Some maintenance and security staff stopped work for three days last month and a protest outside the bank by around 15 employees, some wearing masks of Governor Mark Carney, drew widespread media attention.
"Unite is pleased to bring the Bank of England dispute to an end having secured significant improvements for staff across the organisation," Mercedes Sanchez, a regional officer for the union, said.
The BoE also welcomed the agreement.
"The proposal that has been agreed includes a range of measures focused on improving our relationship with Unite and involving them more in pay discussions," a BoE spokesperson said. "We hope this leads to a more productive relationship with the union going forward."
Unite said it had achieved a payment for lower-paid staff during the 2017/18 pay review as well as extra holiday.
Prime Minister Theresa May has come under increasing pressure from lawmakers to end a below-inflation one per cent cap on public sector pay rises that has been in place since 2013 — which replaced a previous pay freeze — as part of efforts to cut government spending.

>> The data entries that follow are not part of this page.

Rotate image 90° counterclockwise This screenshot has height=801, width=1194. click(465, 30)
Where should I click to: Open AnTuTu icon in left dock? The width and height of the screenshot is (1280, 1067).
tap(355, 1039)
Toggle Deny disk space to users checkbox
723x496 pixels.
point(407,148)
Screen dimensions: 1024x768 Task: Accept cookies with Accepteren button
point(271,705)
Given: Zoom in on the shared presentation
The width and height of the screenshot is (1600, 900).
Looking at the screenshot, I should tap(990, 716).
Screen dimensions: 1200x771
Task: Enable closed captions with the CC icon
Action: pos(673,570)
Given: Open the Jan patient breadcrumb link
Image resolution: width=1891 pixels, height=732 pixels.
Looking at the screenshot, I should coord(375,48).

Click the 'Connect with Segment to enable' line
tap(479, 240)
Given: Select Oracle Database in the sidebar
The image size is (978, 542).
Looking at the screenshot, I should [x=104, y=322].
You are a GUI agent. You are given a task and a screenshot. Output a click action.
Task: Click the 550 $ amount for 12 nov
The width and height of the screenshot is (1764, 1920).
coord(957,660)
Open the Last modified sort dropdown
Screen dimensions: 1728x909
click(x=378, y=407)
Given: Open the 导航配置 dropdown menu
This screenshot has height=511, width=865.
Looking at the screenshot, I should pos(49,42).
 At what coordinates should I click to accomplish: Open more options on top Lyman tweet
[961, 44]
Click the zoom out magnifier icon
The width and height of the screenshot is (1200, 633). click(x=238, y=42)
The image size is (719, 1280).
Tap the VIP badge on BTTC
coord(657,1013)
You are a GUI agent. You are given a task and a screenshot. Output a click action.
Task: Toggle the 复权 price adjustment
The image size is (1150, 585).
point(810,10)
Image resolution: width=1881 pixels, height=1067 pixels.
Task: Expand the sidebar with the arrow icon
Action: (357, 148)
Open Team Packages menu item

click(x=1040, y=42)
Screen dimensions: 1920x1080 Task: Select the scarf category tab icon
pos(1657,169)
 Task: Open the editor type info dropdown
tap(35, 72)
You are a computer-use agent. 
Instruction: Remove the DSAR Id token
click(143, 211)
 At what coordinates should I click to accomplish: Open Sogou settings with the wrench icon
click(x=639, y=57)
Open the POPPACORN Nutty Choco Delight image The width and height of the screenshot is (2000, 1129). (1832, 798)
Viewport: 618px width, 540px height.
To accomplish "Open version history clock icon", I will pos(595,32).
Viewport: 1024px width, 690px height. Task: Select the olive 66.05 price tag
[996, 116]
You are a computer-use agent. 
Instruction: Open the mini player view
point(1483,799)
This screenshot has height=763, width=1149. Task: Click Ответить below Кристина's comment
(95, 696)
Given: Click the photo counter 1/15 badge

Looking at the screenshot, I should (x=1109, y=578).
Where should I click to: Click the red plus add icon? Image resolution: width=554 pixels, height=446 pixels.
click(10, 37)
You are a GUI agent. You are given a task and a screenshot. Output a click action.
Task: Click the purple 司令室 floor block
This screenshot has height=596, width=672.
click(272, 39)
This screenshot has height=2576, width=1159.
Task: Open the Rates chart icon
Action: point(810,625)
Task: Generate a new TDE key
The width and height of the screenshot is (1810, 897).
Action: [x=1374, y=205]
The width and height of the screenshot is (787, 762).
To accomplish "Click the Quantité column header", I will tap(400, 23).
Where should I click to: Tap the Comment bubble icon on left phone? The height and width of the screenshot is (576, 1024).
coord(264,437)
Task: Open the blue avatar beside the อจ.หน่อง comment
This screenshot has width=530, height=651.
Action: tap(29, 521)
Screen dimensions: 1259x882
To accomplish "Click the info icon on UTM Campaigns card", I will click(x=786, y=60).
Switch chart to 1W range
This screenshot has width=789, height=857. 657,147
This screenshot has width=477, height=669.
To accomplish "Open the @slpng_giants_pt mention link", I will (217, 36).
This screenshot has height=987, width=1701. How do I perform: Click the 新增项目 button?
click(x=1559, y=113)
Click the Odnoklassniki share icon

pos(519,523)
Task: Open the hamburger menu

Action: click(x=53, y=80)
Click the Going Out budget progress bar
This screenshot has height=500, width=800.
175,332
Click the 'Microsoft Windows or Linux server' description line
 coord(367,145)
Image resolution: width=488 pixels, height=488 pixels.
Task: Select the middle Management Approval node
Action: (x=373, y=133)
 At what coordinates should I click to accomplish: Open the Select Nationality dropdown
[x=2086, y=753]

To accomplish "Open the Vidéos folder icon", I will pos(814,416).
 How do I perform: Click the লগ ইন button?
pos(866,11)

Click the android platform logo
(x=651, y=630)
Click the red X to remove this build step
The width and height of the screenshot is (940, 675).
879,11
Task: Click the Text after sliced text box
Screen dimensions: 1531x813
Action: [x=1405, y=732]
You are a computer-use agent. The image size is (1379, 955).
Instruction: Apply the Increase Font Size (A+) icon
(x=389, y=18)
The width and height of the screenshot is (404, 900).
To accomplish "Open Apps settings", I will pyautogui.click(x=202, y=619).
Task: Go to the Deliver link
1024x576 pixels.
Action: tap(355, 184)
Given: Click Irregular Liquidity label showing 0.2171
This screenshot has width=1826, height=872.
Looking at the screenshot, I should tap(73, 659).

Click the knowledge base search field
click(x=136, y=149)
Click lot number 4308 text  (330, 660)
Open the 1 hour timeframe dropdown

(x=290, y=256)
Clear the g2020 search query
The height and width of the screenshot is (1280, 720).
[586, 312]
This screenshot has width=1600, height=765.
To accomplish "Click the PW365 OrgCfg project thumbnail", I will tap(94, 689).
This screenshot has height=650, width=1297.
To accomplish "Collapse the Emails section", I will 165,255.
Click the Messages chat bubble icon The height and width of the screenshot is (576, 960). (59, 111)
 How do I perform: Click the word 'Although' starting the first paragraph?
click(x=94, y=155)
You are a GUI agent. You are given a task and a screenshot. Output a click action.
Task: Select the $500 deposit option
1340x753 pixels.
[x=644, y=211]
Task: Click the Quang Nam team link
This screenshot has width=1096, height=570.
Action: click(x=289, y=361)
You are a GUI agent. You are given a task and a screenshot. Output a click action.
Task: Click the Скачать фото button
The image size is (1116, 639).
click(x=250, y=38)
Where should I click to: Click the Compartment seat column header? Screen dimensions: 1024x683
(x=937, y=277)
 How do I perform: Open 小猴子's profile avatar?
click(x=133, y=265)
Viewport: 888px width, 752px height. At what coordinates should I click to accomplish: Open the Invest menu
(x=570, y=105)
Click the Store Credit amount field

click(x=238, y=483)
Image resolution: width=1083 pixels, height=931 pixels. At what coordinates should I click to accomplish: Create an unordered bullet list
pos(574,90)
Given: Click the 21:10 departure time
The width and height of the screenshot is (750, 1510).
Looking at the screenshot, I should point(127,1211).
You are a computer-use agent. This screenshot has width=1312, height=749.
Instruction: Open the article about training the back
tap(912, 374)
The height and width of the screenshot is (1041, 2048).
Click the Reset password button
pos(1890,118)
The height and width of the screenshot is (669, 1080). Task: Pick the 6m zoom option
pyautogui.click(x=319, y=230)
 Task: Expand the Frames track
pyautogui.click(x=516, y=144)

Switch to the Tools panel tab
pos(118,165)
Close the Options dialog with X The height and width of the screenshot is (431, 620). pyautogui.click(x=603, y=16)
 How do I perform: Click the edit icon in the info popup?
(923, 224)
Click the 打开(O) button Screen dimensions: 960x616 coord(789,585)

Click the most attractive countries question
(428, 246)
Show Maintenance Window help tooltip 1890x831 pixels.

Although it is operationally independent of the government, the BoE has also limited pay rises to one per cent for most staff, in line with other public bodies.
Neither Unite nor the BoE gave indications that larger pay increases were in the pipeline.
Earlier on Tuesday, a member of May's cabinet did not deny media reports that the government will soon relax its public sector pay cap.
Unite also said it would now be involved with all future pay negotiations at the Bank from the outset. Sixty per cent of members accepted the BoE's offer to end the dispute.